This month we received out first catalogue from Antiquariat Kainbacher of Baden, Austria. This is their Katalog VII. As you might suspect, the catalogue is written in German, so some familiarity with the language would be very helpful. The books themselves are mostly in German, but not entirely so. English and French make occasional appearances.
The catalogue is divided into two sections. The shorter first section is Naturalis Historia, or Natural History, the longer second section covers De terrarum gentiumque historia deque peregrinatione, or nations of the world, history and travel. Here are a few of the books we found in this catalogue.
We begin with an important and pioneering study of meteorites. Peter Simon Pallas was a German professor called on by Catherine the Great to teach at the St. Petersburg Academy of Sciences. He traveled around the country collecting specimens of natural history. One of those he found was a huge meteorite. No one was certain of their origin at the time, the predominant belief being they were volcanic in origin. Enter Ernst Chladni. He had a different theory. He described it in this 1794 book, Ueber den Ursprung der von Pallas gefundenen und anderer ihr ähnlicher Eisenmassen... (On the origin of the iron masses found by Pallas and others similar to it...). Chladni, whose primary expertise was in the field of acoustics and musical instruments, believed meteorites came from outer space. The theory was extremely controversial at the time and subjected Chladni to his share of ridicule. However, after a meteorite was observed crashing to earth in England, and some others similarly in France, and they were then examined, scientists came to realize that Chladni correctly understood their origin. Priced at €25,000 (euros, or approximately $28,065 in U.S. dollars).
This next book presents the most important compendium of early voyages ever assembled. Its collection of early American voyages is second in importance only to the Columbus letter, but it also presents the account of Vasco da Gama's trip to India, of comparable significance to Asian discovery. The compiler was Fracanzano da Montalboddo, an Italian scholar from Montalboddo (now known as Ostra), about whom little is known. His account was first published in Italian in 1507. This is the first German edition, from 1508, titled Newe vnbekanthe landte Und ein newe weldte in kurtz verganger zeythe erfunden (new land and new world...). Among the voyages herein described are the first three of Columbus, the third of Vespucci, da Gama's exploration of Africa, Arabia, and India, Cabral's discoveries in South America, the earliest explorations of the west African coast dating back to the 1450's and 1460's, a voyage to Greenland, and others. Da Gama's travels, which within a few decades would lead to European domination of lands from Arabia to India, were first reported in this collection of voyages. Interestingly, Fracanzano refers to his countryman and contemporary, Amerigo Vespucci, as Alberto. If he was correct, Americans may need to change the name of their country for the sake of historical accuracy. €250,000 (US $280,646).

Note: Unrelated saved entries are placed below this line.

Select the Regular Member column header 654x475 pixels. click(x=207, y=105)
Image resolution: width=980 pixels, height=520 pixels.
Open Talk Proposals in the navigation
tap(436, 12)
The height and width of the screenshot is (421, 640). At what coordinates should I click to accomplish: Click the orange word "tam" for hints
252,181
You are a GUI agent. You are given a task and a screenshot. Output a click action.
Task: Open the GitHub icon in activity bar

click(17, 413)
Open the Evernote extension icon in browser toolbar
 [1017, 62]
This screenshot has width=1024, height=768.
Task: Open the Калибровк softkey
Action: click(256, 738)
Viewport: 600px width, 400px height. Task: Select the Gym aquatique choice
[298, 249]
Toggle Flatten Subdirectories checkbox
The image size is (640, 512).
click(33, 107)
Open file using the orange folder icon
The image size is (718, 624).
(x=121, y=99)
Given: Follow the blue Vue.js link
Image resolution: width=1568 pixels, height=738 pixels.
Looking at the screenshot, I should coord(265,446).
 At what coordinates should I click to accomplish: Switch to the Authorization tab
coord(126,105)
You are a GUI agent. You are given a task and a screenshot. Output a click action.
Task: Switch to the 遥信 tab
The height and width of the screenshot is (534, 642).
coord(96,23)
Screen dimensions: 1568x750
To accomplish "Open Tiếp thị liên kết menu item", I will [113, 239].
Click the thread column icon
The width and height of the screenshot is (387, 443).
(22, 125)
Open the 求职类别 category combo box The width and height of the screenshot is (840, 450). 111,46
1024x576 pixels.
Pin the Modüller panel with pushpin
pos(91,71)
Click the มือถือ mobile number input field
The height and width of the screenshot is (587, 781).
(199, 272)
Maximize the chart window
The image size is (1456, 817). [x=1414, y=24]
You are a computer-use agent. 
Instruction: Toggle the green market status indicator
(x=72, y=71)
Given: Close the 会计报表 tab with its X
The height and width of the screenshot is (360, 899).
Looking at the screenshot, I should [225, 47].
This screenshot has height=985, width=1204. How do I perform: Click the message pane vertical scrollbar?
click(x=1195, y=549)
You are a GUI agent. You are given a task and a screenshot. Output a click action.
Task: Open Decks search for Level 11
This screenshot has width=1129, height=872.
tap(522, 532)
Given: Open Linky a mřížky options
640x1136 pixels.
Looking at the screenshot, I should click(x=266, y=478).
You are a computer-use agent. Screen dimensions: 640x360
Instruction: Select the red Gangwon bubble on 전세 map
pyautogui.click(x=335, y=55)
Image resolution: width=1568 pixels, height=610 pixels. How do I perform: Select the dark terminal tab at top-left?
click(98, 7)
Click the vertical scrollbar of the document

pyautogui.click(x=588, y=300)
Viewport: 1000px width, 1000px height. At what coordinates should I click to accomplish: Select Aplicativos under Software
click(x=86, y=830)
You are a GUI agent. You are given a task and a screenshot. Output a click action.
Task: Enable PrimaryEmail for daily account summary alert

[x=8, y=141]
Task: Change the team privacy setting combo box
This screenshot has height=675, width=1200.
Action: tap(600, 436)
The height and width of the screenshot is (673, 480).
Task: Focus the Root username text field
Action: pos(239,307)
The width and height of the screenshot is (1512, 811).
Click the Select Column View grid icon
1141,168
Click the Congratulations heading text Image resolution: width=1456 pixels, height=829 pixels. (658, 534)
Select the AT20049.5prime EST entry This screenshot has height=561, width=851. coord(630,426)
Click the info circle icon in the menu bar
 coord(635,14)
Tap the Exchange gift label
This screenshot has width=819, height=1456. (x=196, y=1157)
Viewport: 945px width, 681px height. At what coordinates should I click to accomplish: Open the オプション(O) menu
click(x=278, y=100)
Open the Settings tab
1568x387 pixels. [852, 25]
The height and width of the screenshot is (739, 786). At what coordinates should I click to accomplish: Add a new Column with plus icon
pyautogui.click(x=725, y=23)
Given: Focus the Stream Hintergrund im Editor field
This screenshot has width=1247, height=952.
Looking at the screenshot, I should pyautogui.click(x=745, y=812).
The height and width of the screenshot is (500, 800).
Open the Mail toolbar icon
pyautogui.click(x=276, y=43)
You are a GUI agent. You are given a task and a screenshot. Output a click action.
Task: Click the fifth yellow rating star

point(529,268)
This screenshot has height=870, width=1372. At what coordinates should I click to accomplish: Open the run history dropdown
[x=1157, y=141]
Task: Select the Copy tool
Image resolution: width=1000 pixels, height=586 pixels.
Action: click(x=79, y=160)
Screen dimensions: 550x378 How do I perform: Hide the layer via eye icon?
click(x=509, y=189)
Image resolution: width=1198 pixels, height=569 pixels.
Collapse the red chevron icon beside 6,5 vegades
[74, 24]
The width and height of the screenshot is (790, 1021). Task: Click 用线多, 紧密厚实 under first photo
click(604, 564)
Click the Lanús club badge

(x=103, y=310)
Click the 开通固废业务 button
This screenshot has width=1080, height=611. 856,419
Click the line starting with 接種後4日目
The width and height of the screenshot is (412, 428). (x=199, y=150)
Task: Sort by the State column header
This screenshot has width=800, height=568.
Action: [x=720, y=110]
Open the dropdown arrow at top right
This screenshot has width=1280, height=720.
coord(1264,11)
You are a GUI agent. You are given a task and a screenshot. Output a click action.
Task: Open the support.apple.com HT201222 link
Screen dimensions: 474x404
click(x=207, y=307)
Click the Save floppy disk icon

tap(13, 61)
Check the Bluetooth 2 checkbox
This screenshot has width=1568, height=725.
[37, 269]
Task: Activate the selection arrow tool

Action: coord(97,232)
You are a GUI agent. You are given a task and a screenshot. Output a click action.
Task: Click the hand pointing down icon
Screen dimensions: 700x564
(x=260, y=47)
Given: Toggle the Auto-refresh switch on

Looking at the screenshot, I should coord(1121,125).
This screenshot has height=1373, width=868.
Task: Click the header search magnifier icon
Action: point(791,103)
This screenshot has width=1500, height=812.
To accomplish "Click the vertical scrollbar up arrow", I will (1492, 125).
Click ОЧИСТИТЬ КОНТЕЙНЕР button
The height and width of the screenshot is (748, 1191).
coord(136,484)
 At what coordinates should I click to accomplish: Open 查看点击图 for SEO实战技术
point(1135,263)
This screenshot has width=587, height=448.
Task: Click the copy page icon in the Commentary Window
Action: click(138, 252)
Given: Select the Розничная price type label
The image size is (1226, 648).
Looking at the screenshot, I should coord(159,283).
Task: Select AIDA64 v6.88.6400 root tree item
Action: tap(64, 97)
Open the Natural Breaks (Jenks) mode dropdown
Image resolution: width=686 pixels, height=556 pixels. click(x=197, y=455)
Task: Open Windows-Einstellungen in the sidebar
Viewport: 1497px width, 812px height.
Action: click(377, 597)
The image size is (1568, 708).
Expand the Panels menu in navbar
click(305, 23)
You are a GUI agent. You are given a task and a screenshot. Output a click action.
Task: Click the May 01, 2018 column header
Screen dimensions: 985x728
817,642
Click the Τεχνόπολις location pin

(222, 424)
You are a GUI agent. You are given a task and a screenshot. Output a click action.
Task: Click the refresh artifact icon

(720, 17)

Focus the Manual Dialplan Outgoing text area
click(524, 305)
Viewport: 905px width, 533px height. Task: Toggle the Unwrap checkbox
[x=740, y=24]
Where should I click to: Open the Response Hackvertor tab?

Richard Burton was England's most notable explorer of the 19th century. His most important discoveries were in the Africa and the Middle East, including a rare visit by a westerner to Mecca (that was illegal – he had to disguise himself as an Pakistani Muslim). He did journey to America on one occasion. In the early 1860's, he was named British consul to the island of Fernando Po, off the west coast of Africa (today part of Equatorial Guinea). It was not a prestigious assignment and Burton used every chance he could to visit the mainland for more exploring. He wrote about such an adventure a decade later, Two Trips to Gorilla Land and the Cataracts of the Congo, published in 1876. It contains information about his trips and the customs of the natives, as seen through not entirely objective British eyes. However, Burton failed in his major goal, to capture a gorilla. He was fascinated by the animals, but never saw one outside of a cage. €6,000 (US $6,737).
Here is a British explorer from the prior century. Well, he wasn't so much an explorer, though he did circumnavigate the globe. He was more a pirate, though he was officially an admiral in the British Navy. George Anson was sent to harass and steal from Spanish shipping out of South America in 1740. This was the time of the infamous War of Jenkins' Ear, and England intended to make Spain pay big time for snipping off Mr. Jenkins' ear. Anson set out for South America with eight ships. By the time he made it through the Straits of Magellan, he was down to two, the others either having sunk or been turned back by winds. One more had to be abandoned along the west coast of the continent. Meanwhile, Anson had very little to show for his efforts and the loss of lives and ships. His mission would have been deemed a terrible failure were it not for his capturing a Spanish ship near Manila, which turned out to be loaded with treasure. Anson returned home a hero and a rich man. Never mind that only 188 of the 1,854 men he took made it home alive. Collateral damage. Taking so much treasure from the Spanish was sufficient to make him a hero and an admiral. This is the German translation of Anson's account, published in 1749, a year after the first edition: Des Herrn Admirals, Lord Ansons Reise um die Welt... €2,900 (US $3,257).